» Available data:
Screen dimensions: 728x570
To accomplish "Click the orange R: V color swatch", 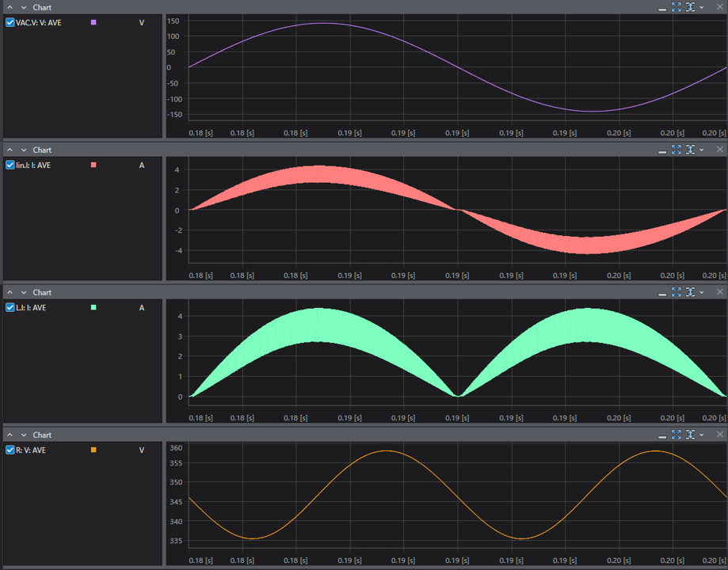I will coord(93,450).
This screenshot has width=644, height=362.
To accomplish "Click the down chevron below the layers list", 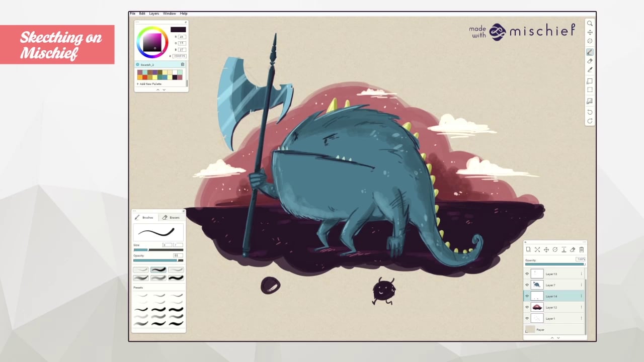I will point(557,337).
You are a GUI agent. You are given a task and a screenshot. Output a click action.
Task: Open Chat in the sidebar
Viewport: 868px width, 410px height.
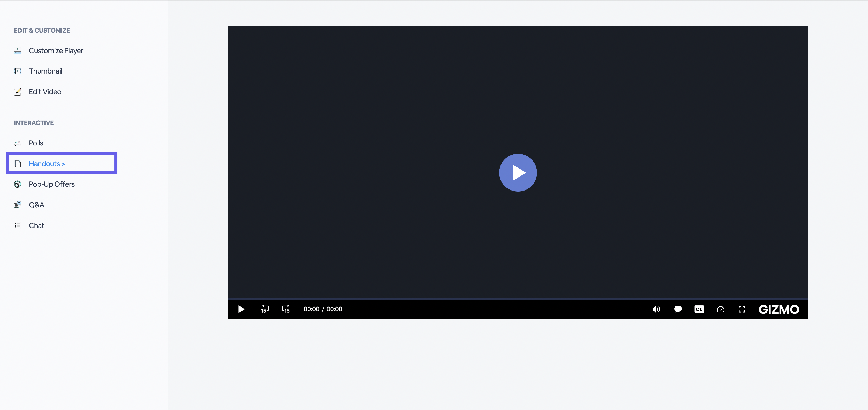pos(36,226)
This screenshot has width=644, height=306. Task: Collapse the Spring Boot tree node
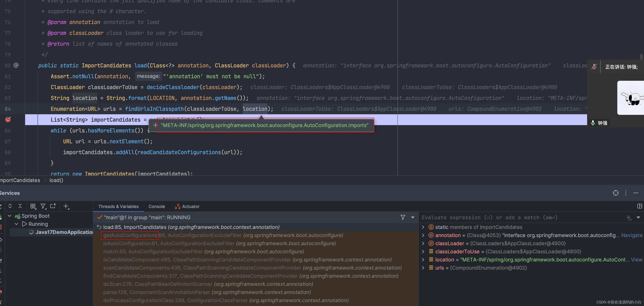pos(9,216)
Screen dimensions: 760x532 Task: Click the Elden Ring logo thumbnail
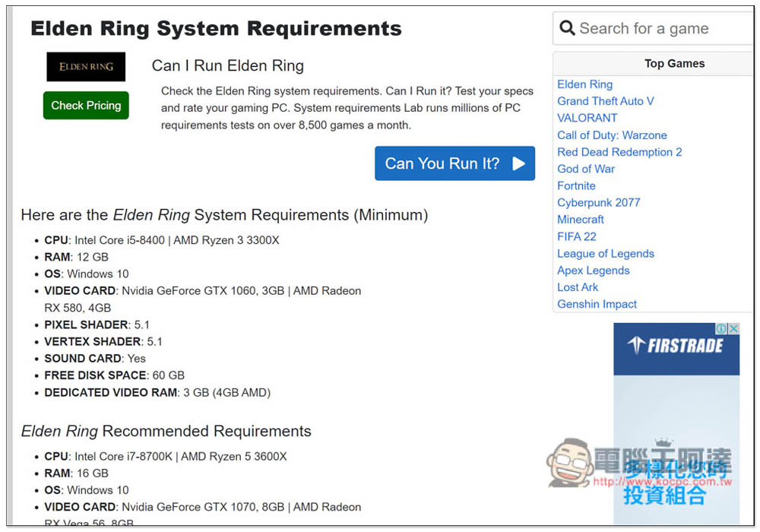tap(86, 67)
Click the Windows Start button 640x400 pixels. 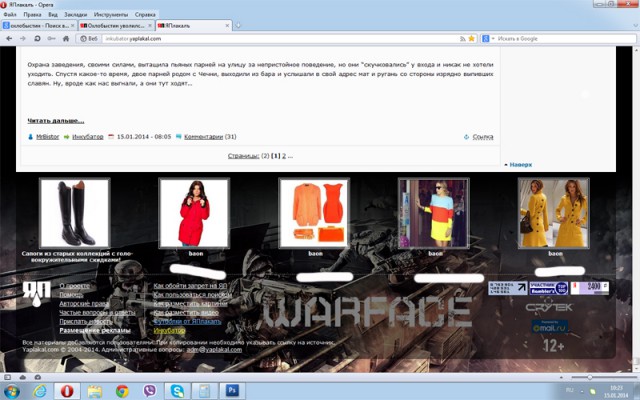click(x=12, y=390)
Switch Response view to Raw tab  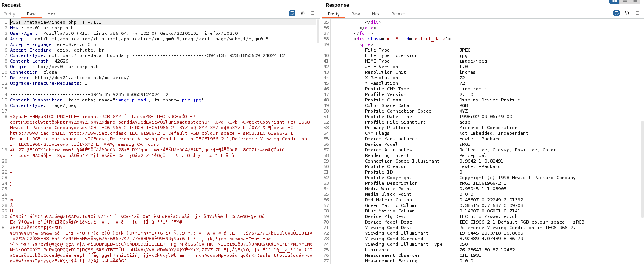(356, 14)
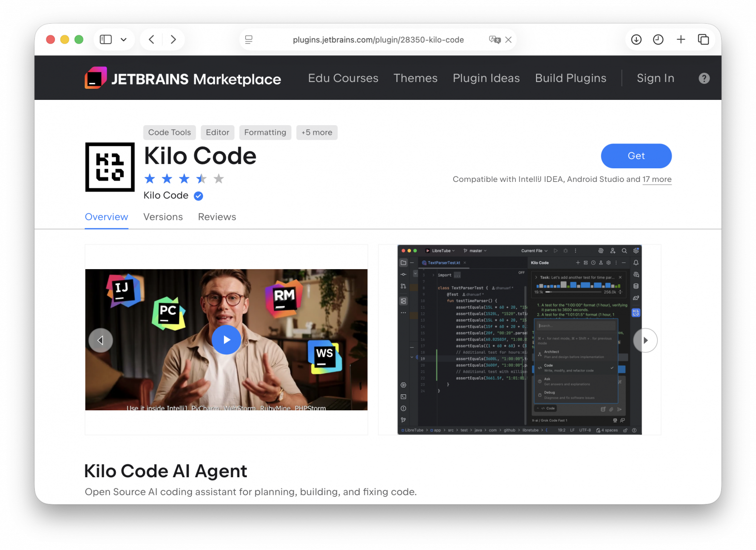
Task: Click the translate icon in the address bar
Action: click(x=495, y=40)
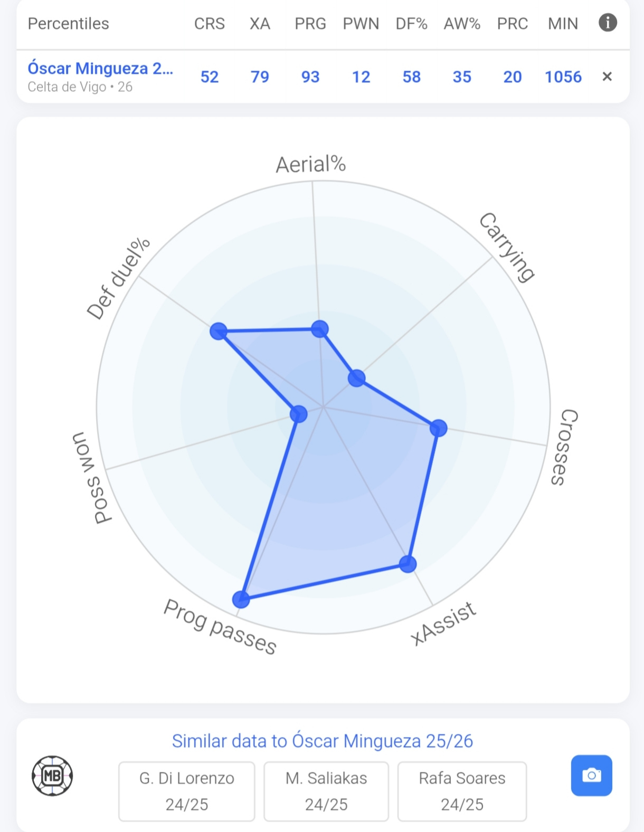Screen dimensions: 644x832
Task: Click the PRG column header
Action: [x=310, y=24]
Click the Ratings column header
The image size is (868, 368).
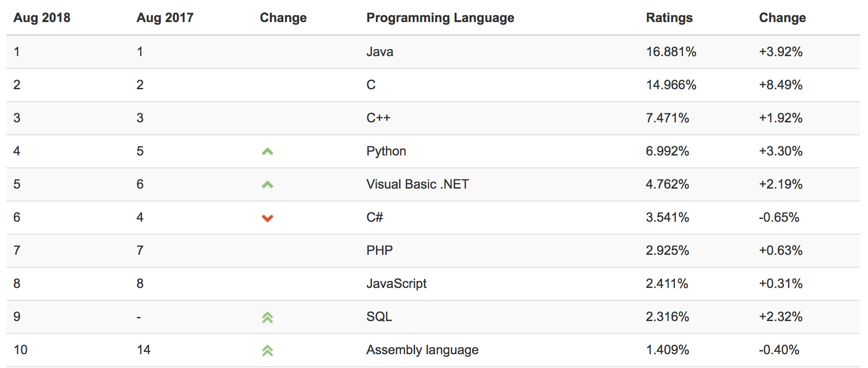pyautogui.click(x=669, y=17)
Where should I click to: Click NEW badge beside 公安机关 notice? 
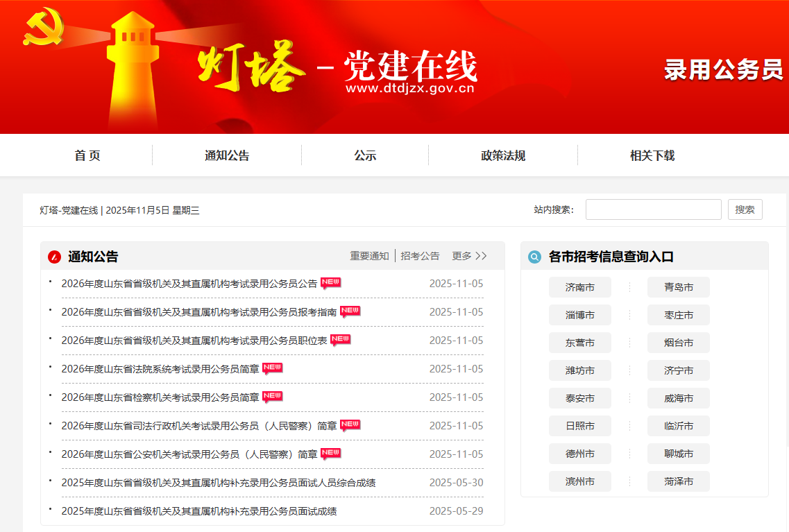(331, 454)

» Stated task:
Please rewrite the entries between the line holding "Where should I" and the end of the entries, inclusive, changing "badge" to "tag" and keeping everything else the same. Leave the pictures out of your answer.

» Response to this exercise:
Where should I click to: Click NEW tag beside 公安机关 notice? 
(331, 454)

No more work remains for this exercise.